- Cham Puneh Location within Iran
- Coordinates: 33°34′11″N 47°53′55″E﻿ / ﻿33.56972°N 47.89861°E
- Country: Iran
- Province: Lorestan
- County: Chegeni
- District: Shahivand
- Rural District: Kashkan-e Jonubi

Population (2016)
- • Total: 15
- Time zone: UTC+3:30 (IRST)

= Cham Puneh =

Village in Lorestan province, Iran

Cham Puneh (چم پونه) (Note: Also romanized as Cham Pūneh; also known as Valīābād-e Cham Pūneh) is a village in Kashkan-e Jonubi Rural District of Shahivand District in Chegeni County, (Note: Formerly Dowreh County) Lorestan province, Iran.

==Demographics==
===Population===
At the time of the 2006 National Census, the village's population was 20 in five households, when it was in Teshkan Rural District of the former Dowreh-ye Chegeni District in Khorramabad County.

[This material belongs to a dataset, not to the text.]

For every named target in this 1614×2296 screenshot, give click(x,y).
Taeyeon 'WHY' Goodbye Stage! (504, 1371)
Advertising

The following census in 2011 counted 15 people in five households, by which time the district had been separated from the county in the establishment of Dowreh County. (Note: Renamed Chegeni County) The rural district was transferred to the new Chegeni District, (Note: Renamed the Central District) and the village was transferred to Kashkan-e Jonubi Rural District created in the new Shahivand District. The 2016 census again measured the population of the village as 15 people in five households.